SUPPLIED MATERIAL:
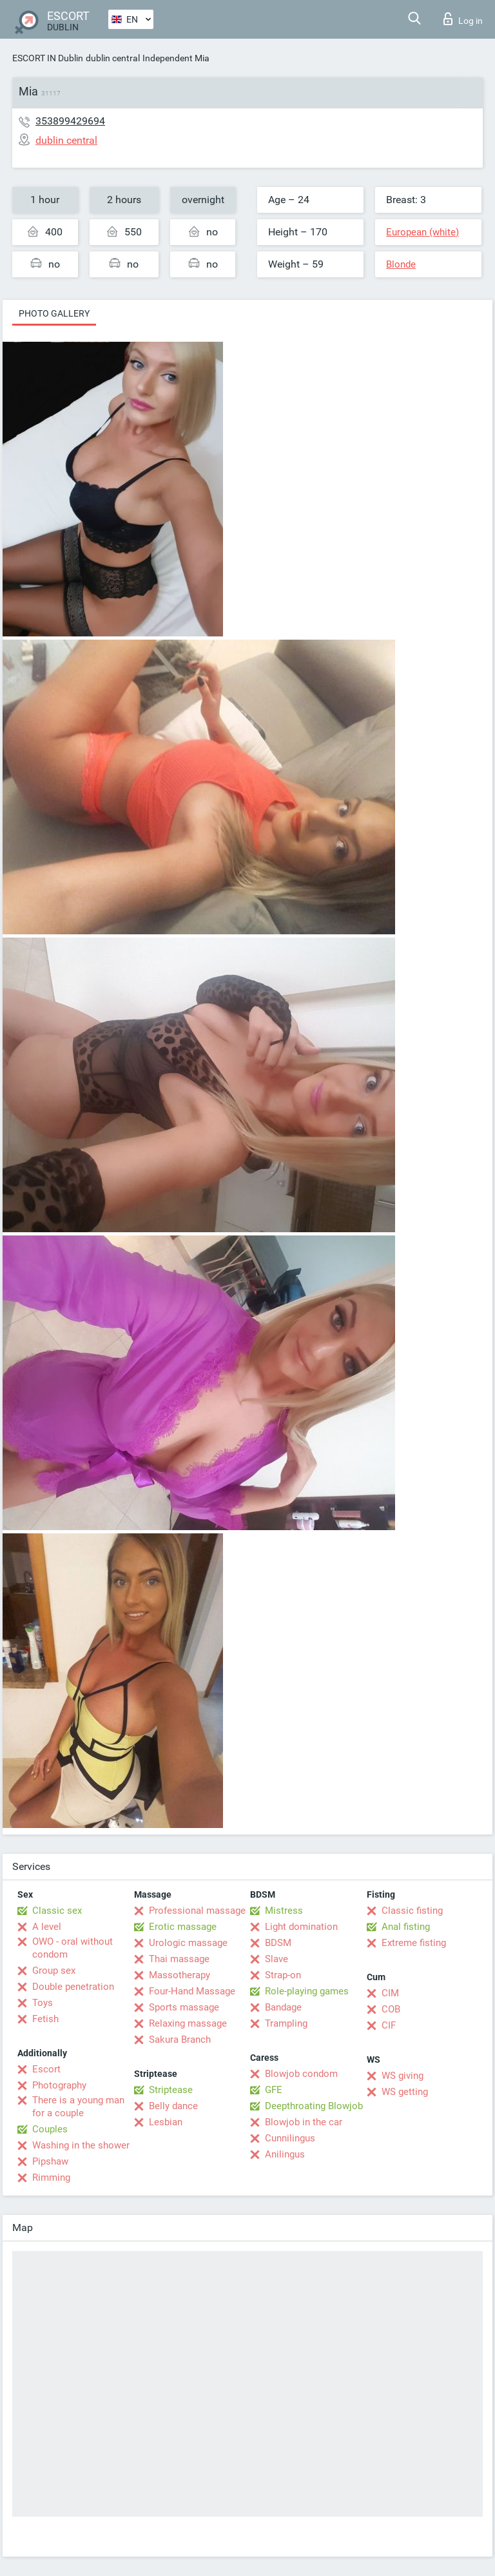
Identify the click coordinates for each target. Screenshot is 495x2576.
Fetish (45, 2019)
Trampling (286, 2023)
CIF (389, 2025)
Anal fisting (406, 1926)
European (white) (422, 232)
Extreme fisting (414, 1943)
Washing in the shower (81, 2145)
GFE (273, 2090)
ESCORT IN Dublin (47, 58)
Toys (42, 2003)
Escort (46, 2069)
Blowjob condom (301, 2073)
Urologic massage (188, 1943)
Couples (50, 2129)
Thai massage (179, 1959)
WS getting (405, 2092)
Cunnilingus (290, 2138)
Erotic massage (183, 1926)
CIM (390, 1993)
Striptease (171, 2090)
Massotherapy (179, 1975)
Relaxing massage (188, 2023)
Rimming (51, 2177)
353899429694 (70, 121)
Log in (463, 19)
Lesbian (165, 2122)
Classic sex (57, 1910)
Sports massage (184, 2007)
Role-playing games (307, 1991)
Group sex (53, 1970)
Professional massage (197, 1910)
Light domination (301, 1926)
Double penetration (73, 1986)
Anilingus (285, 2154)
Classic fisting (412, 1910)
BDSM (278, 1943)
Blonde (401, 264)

INSTRUCTIONS FOR THE TASK: Please express the rows from the one containing "Role-playing games (307, 1991)" down to the last row as a two-column CSV whose header is instruction,coordinates, with one line per row. Put each row's text in a quoted instruction field and its answer in a quoted coordinates field, turning any line breaks into spaces.

COMPLETED TASK:
instruction,coordinates
"Role-playing games","(307, 1991)"
"Group sex","(53, 1970)"
"Professional massage","(197, 1910)"
"Light domination","(301, 1926)"
"Double penetration","(73, 1986)"
"Anilingus","(285, 2154)"
"Classic fisting","(412, 1910)"
"BDSM","(278, 1943)"
"Blonde","(401, 264)"